List<String> strList = ...;
String[] strArray = strList.toArray();

6. Add to ArrayList

Use the method add() to add items to a List. This invocation adds elements at the end of the list.

List<String> strList = new ArrayList<>();
strList.add("Apple");
strList.add("Banana");
strList.add("Orange");
strList.stream().forEach(System.out::println);

// prints
Apple
Banana
Orange

To add all elements of a collection, use addAll().

List<String> modList = new ArrayList<>();
modList.addAll(strList);
modList.add("Melon");

7. UnsupportedOperationException

The following code results in an UnsupportedOperationException. The reason is than Arrays.asList() returns a fixed sized list backed by the input array. So you cannot add elements to the List returned by Arrays.asList().

A simple solution is to create a new ArrayList from the original list as follows:

List<String> strList = Arrays.asList("Apple", "Banana", "Orange");
List<String> modList = new ArrayList<>(strList);
modList.add("Melon");

Or you could use Java 8 streams:

List<String> modList = strList
	.stream()
	.collect(Collectors.toList());
modList.add("Melon");
modList.stream().forEach(System.out::println);

// prints:
Apple
Banana
Orange
Melon

8. Remove from ArrayList

Removal of items from a List is also easy. Remove an element at a particular index.

List<String> modList = new ArrayList<>();
modList.addAll(strList);
modList.add("Melon");
modList.remove(2);

// contains:
Apple
Banana
Melon

Remove a particular object as shown below. Note: The equals() method is used for checking whether to remove the object. It works as shown for String. For another class, equals() might be defined in terms of memory addresses, in which case the same object instance must be passed in to remove it.

List<String> modList = new ArrayList<>();
modList.addAll(strList);
modList.add("Melon");
modList.remove("Orange");

// contains
Apple
Banana
Melon

What if you want to remove an object with some specific characteristic. Use the removeIf() method with the predicate. The methods removes all elements that match the predicate.

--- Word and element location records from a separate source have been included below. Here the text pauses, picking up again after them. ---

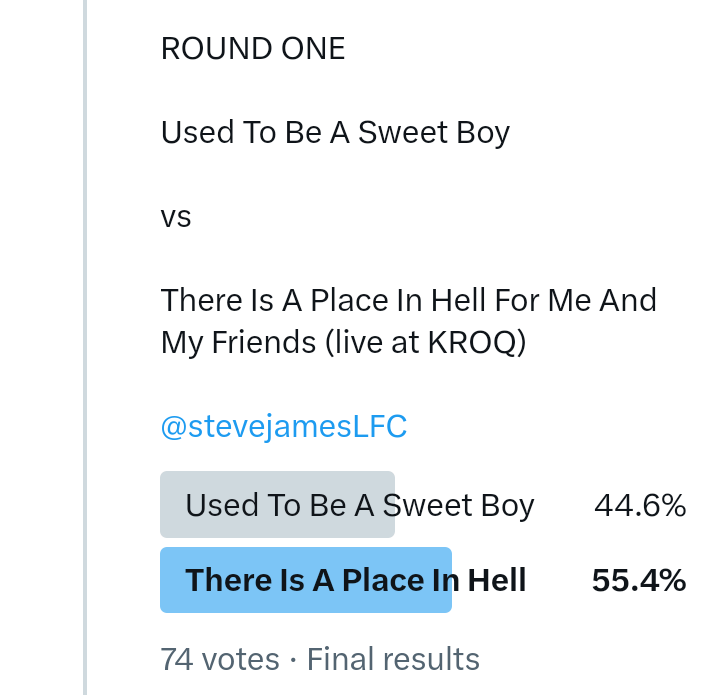The image size is (720, 695).
Task: Open the @stevejamesLFC mention link
Action: [x=283, y=427]
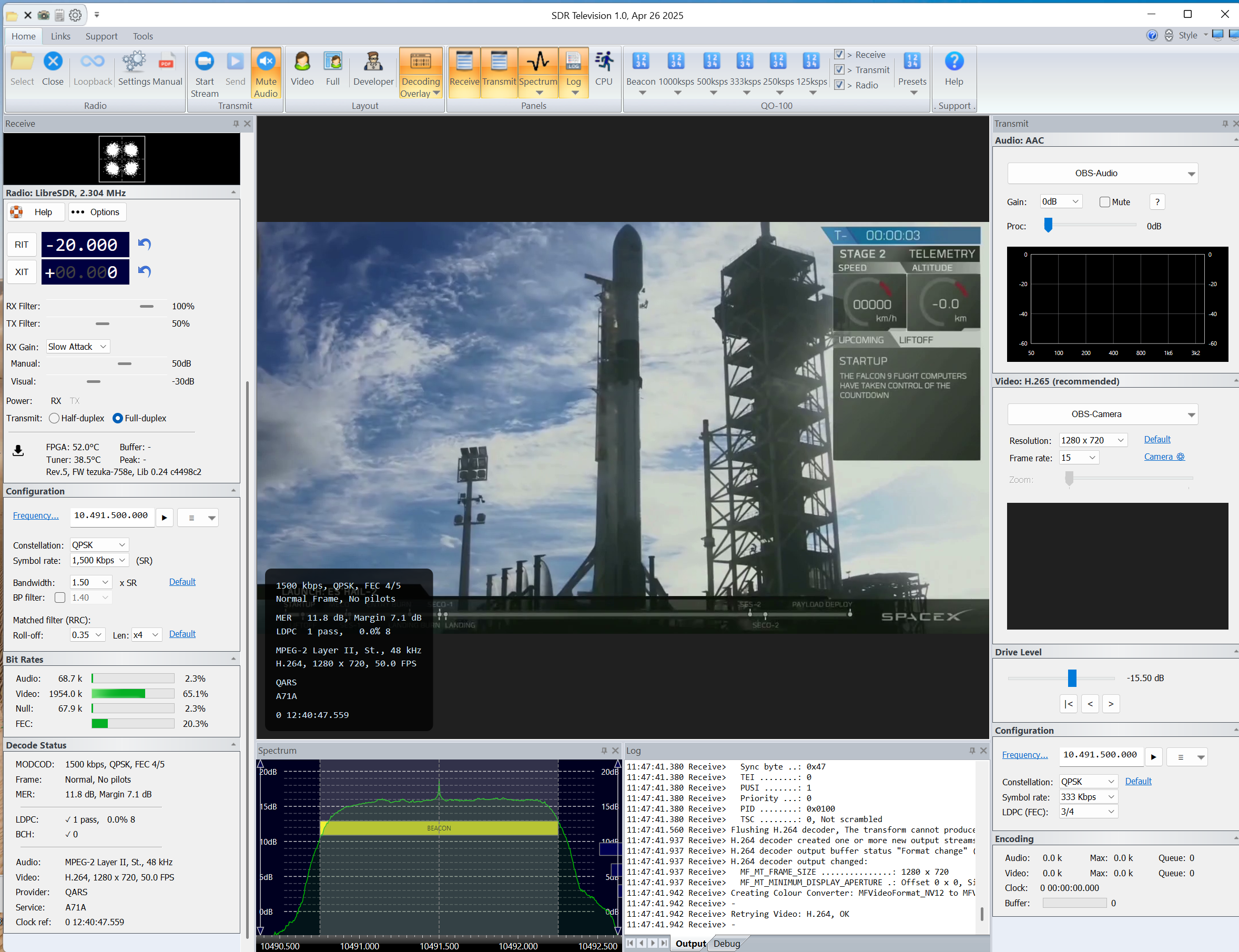
Task: Switch to the Tools ribbon tab
Action: point(143,36)
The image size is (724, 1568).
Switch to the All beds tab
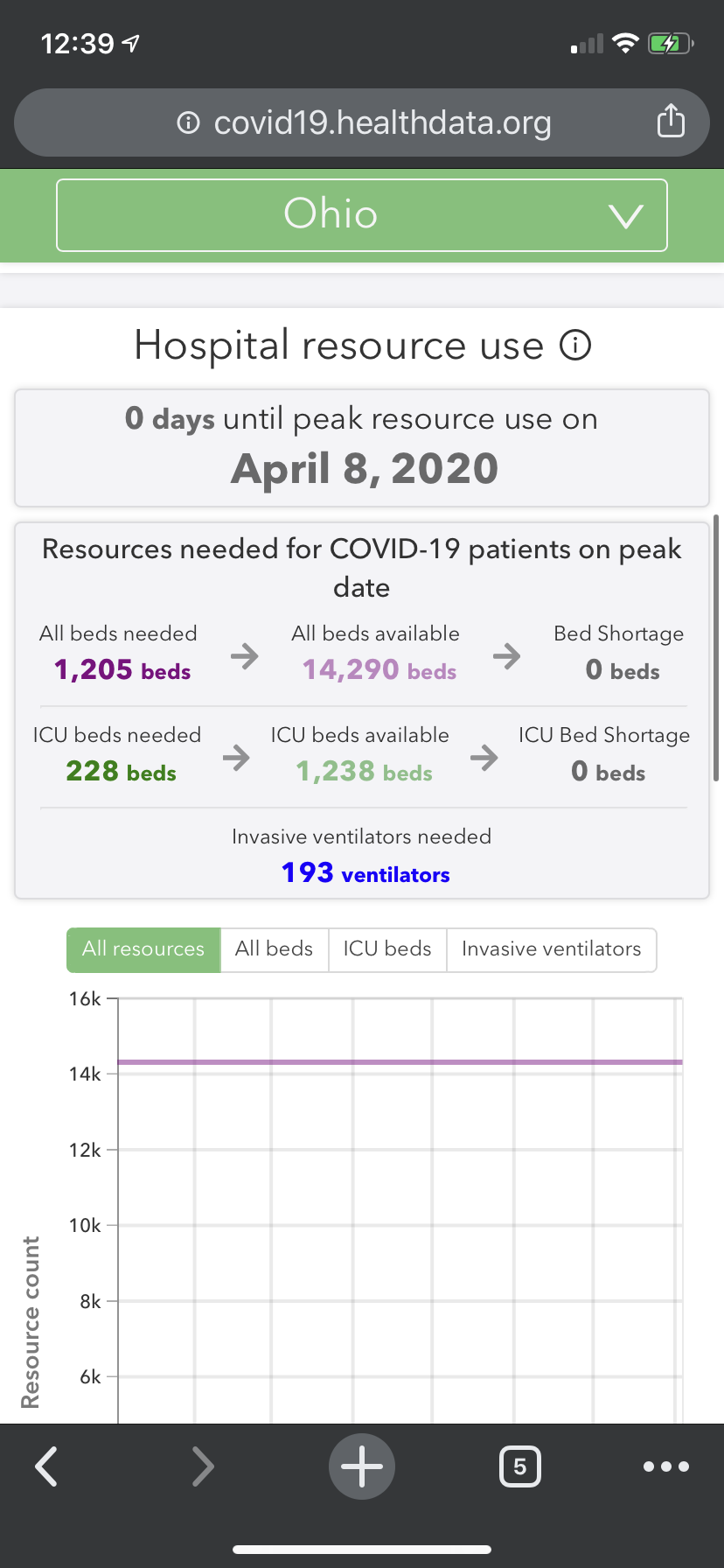pyautogui.click(x=275, y=949)
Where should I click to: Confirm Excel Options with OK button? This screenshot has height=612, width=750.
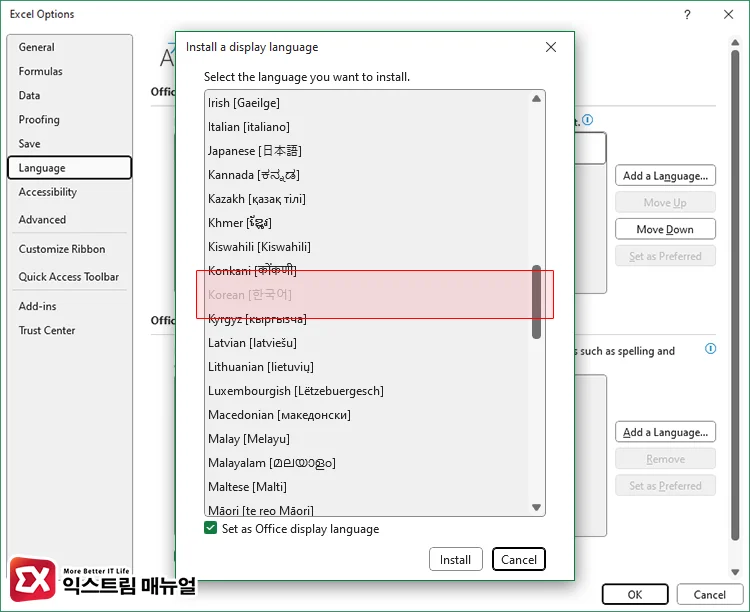(x=634, y=594)
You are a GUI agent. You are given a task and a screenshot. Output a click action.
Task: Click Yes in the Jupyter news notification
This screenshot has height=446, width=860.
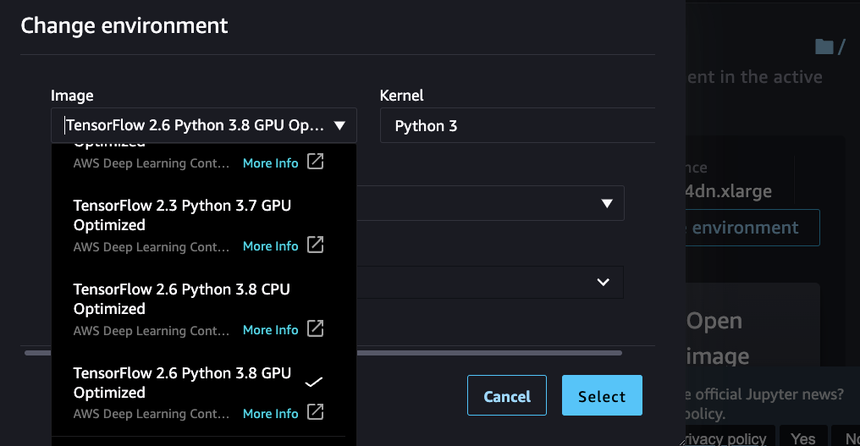(x=803, y=438)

List<String> modList = new ArrayList<>();
modList.addAll(strList);
modList.add("Melon");
modList.removeIf(x -> x.endsWith("e"));

// contains
Banana
Melon

Remove all objects from one List that are found in another List using removeAll().

List<String> modList = new ArrayList<>();
modList.addAll(strList);
modList.add("Melon");
modList.removeAll(Arrays.asList("Banana", "Kiwi"));

// contains
Apple
Orange
Melon

Summary

This article explained Java arrays and ArrayList from the perspective of a beginner. We showed creation and initialization of ArrayList. The ArrayList provides a bunch of methods to add and remove elements from the list. In some cases, the List created may not be modifiable in which case an exception is thrown when you try to modify it.